Çanakkale’ ye düzenlenen ziyaret maksatlı geziye katılan ve aynı otobüste yolculuk yaptığımız bir arkadaşla karşılaşmıştım Urfa-Adıyaman gezisine çıkmadan birkaç gün önce. Hiç gereği yokken, katılıp katılmayacağını sordum; böyle lüzumsuzluk yaptığım oluyor bazen. “Hayır… O tarafa kesinlikle gitmem.” Dedi. Sesi oldukça sert ve ketumdu; yüz hatları gergin ve kararlıydı verdiği cevap kadar. “Niye!..” diye sorma gereği bile duymadım bu kesin ve net cevap karşısında. İçim karardı, ürperdim birden; yüzüme kalenderce vuran bahar güneşinin ılıklığına rağmen. O taraf nereydi, neden o tarafa gitmezdi bu yaşını başını almış, görüp geçirmiş arkadaş. Oysa Gelibolu’da Şehitlerimizi ziyaret ettiğimiz o muhteşem günde nasılda gayretli, muhabbet ve aşk doluydu: “Ben burada kendimi kaybettim…” diyen de o muydu; tam kestiremiyorum. Göstermelik Şehit Mezarlarının başında gözyaşı döken bu arkadaş neden Urfa-Adıyaman gezisine kesinlikle karşı çıkıyor; o taraf olarak görüyor ve gitmiyordu.

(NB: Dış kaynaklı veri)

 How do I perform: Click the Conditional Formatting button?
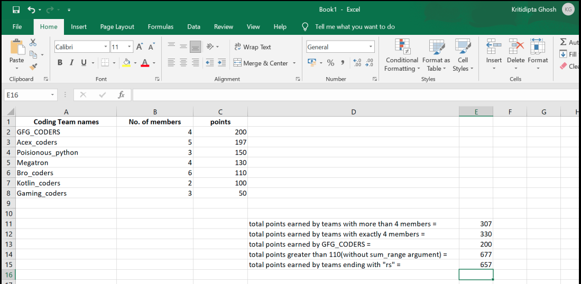point(402,56)
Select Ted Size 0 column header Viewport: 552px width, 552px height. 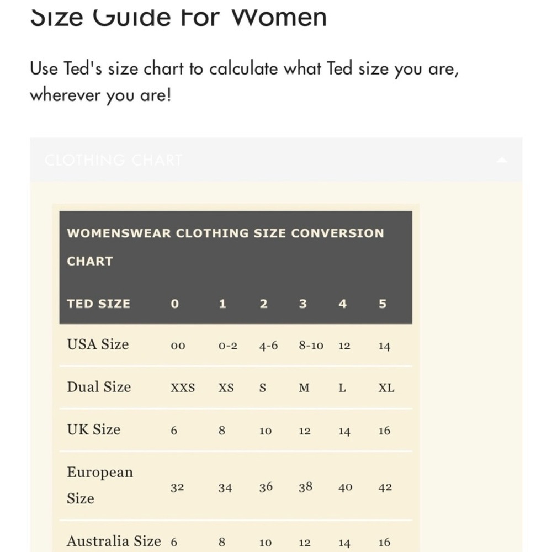click(x=174, y=304)
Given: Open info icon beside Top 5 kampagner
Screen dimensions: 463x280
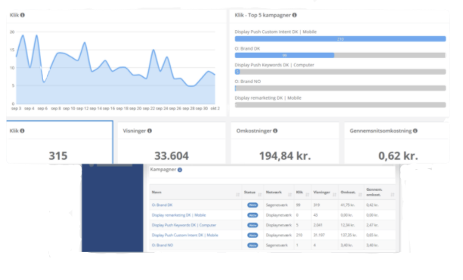Looking at the screenshot, I should pos(295,15).
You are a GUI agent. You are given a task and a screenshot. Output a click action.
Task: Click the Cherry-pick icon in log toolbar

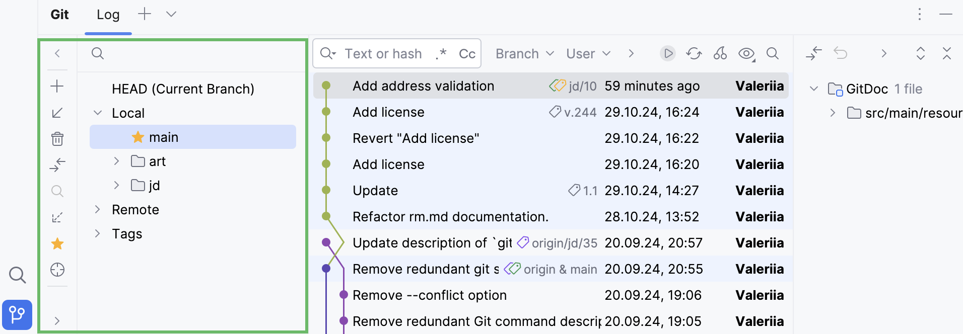click(720, 53)
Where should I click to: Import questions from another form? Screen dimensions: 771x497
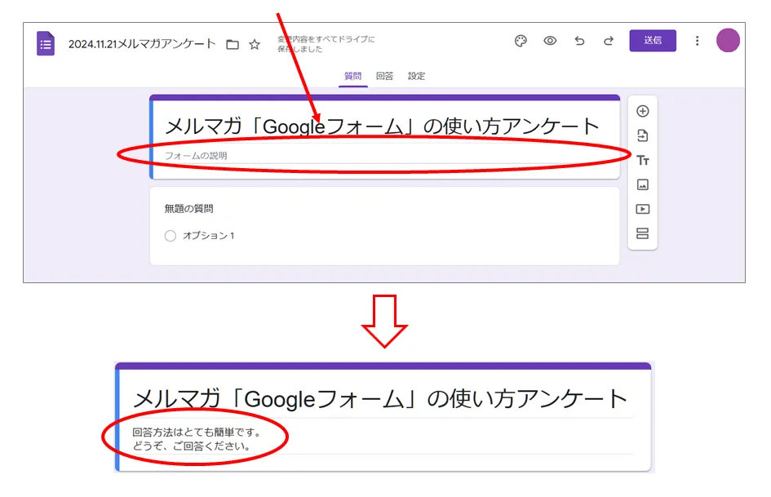[642, 135]
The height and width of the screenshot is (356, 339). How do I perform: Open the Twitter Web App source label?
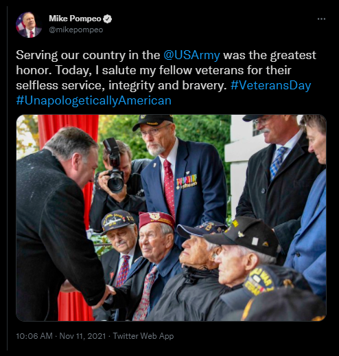pos(143,336)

Anlamakta zorlandığımı söyleyemem, zihnimde şekillenen mantık ve manzara net… İşte o mantık ve o manzaradır bu yazıyı kaleme almama sebep. Coşkun ÜNAL’ a beni yaklaştıran, yüreğimde takdir ve tebrik dalgalanması oluşturan da bu tutum. Toplumda böyle bir anlayış ve zihin tortusu varken, MHP li bir Belediye Başkanının Urfa-Adıyaman gezisi düzenlemesi önemli ve riskli dolu bir karar. Halk gibi düşünmek ama siyasi bir lider gibi karar vermek böyle mi olur; herhalde… Hele onlarca kişiyi ÜMRE’ ye bedava gönderen, bunu iki yıl arka arkaya yapmaktan çekinmeyen birinin, bu geziyi belli bir ücret karşılığı organize etmesi manidar değil mi? Hele benim gibi: “Belediyenin dozeriyle götürmeye kalksalar, ücretsiz ÜMRE’ ye gitmem…” diyen ters ve aksi birinin bu geziye katılması da kendi içinde anlamlı.

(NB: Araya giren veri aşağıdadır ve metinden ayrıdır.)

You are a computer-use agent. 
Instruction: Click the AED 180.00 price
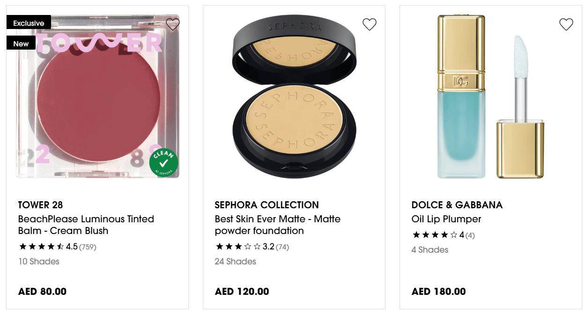438,292
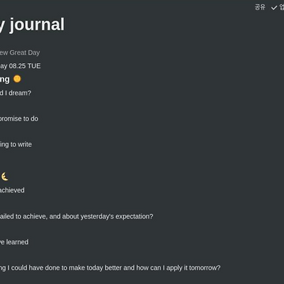Click the 'achieved' text line
Screen dimensions: 284x284
pos(12,190)
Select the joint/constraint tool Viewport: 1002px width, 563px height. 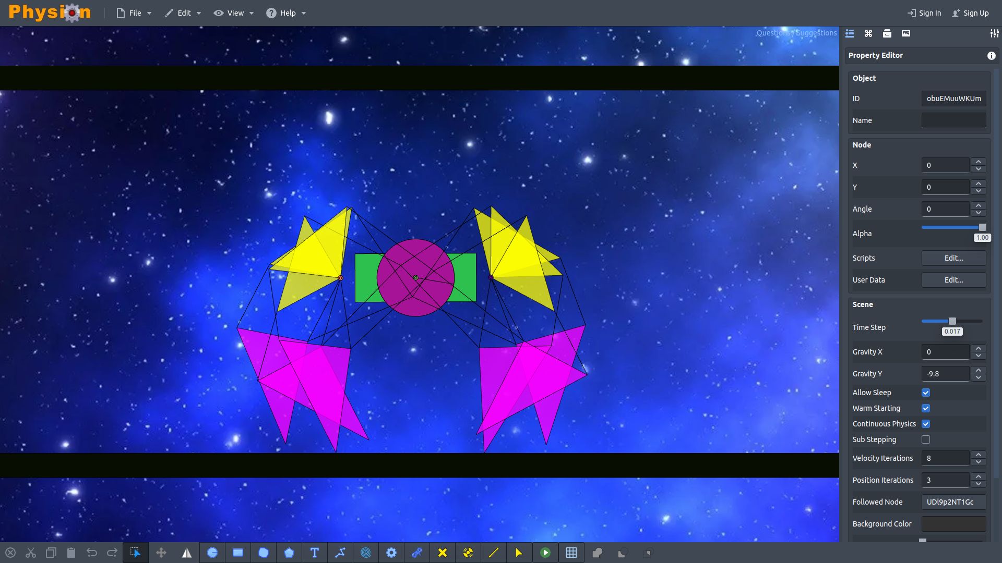(416, 553)
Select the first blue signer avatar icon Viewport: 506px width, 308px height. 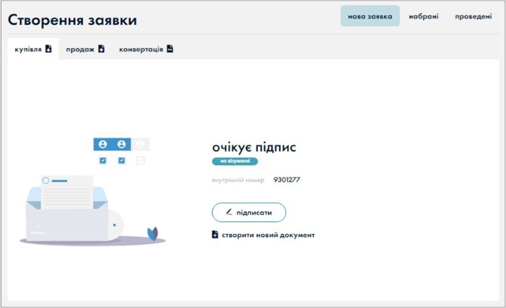(x=103, y=144)
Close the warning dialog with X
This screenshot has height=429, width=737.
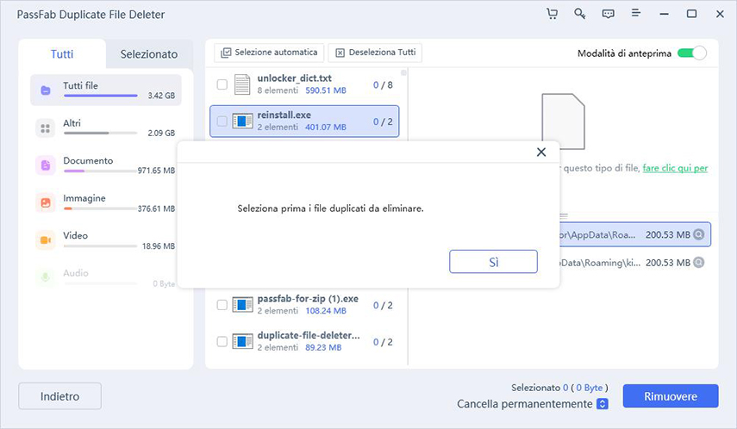[541, 152]
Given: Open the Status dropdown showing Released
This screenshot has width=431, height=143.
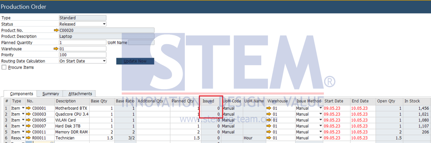Looking at the screenshot, I should tap(104, 24).
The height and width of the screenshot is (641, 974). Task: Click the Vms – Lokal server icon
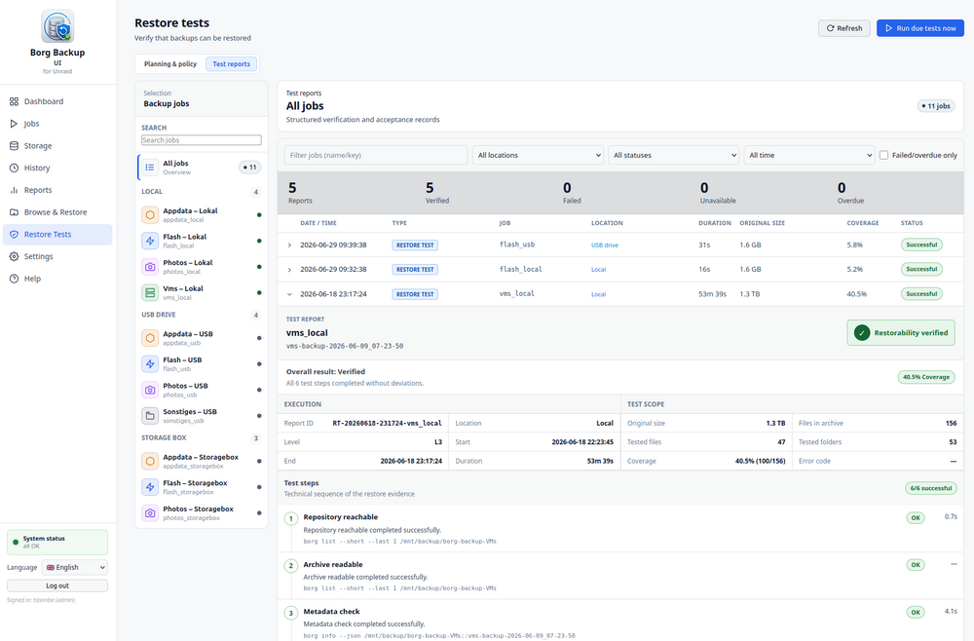[150, 292]
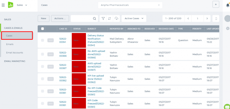Open the settings gear icon
Viewport: 230px width, 109px height.
pos(228,28)
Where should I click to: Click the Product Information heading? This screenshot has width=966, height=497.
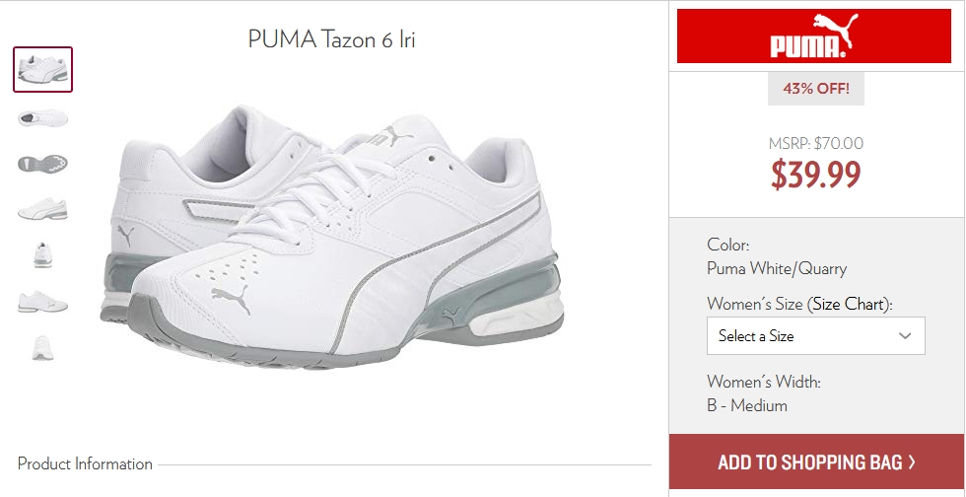coord(85,463)

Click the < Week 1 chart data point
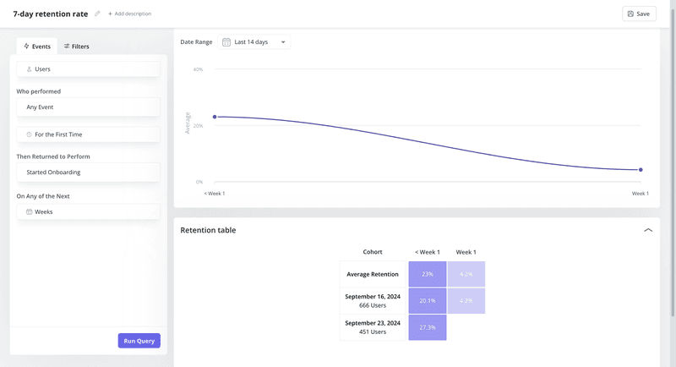pos(215,117)
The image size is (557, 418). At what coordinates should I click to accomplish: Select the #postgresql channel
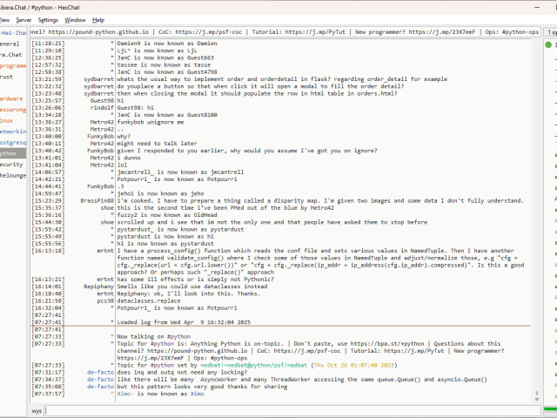click(x=12, y=142)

Tekrar yazmakta fayda görüyorum; Coşkun ÜNAL riskli alanlarda geziyor, buda benim hoşuma gidiyor. Lider risk alandır, riskten kaçan değil. Hani halk arasında bir tabir vardır: “Korkak bezirgân ne kâr eder, nede zarar.” Siyaset risk alabilenlerin yapacağı bir iştir; belki de Mecnunlaşmaktan korkmayanların.

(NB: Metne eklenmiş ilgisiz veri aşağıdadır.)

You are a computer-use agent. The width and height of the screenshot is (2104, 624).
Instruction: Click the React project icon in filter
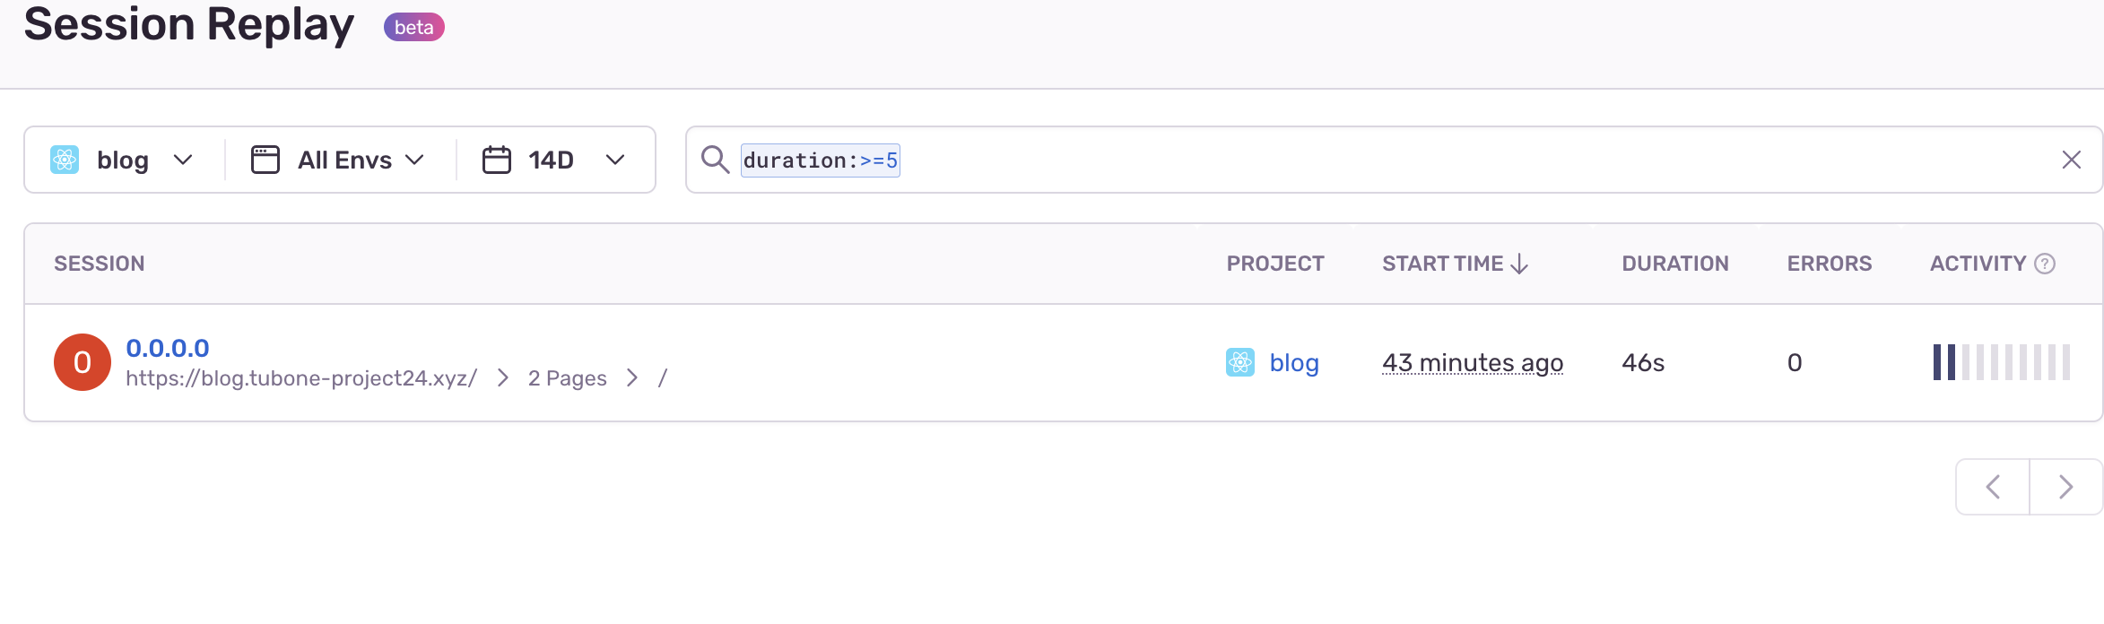[65, 160]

Kızılcahamam’da siyaset Yaşar YILDIRIM’ la stat aldı ve onun ayrılmasıyla da ritmini kaybetti. Bu gerçeği görmemek, siyaseti bilmemek, siyasetçiyi anlamamak, hatta kasıtlı olarak gerçeklere sırt dönmektir. Yaşar YILDIRIM dan önce koyu bir particilik vardı ve dolu, dolu yaşandı; hep birlikte yaşadık. Partici olmak, mensubu olduğu partiyi bilmek, uygulayacağı politika ve gerçekleştireceği projelerden haberdar olmak anlamına da gelmiyordu o yıllarda. Yaşar YILDIRIM siyasi partiyi, partili olmayı, siyaseti ve ideolojiyi taşıdı Kızılcahamam’a. Milliyetçiliğin, milletin değerlerini korumak olduğunu, milletinde çeşitli etnik gruplardan meydana geldiğini anladık onunla; anlamayanlar da oldu ve olmalıydı. Milletin sahip olduğu değerlerin farklı ve çok çeşitli olması gerektiğini; farklılık ve çok çeşitliliğin toplumların zenginliği ve güzelliği olduğunu idrak ettik; en azından ben öyle yorumluyorum o dönemi. Bu yoruma katılmayanlar olabilir, hatta reddeden, o dönemi Kızılcahamam’ın yatırımcılara pazarlandığı yıllar olduğunu gören ve iddia edenlerde çıkar. Her iddia ispata muhtaçtır; ispatı mümkün olmayan iddialarsa sadece bir yorumdur, belki de kişisel kanaat. Yorum ve kişisel kanaatler ne suçtur, nede kabahat; birileri böyle düşünüyor ve böyle hissediyorsa, o mesele o kişi için öyledir.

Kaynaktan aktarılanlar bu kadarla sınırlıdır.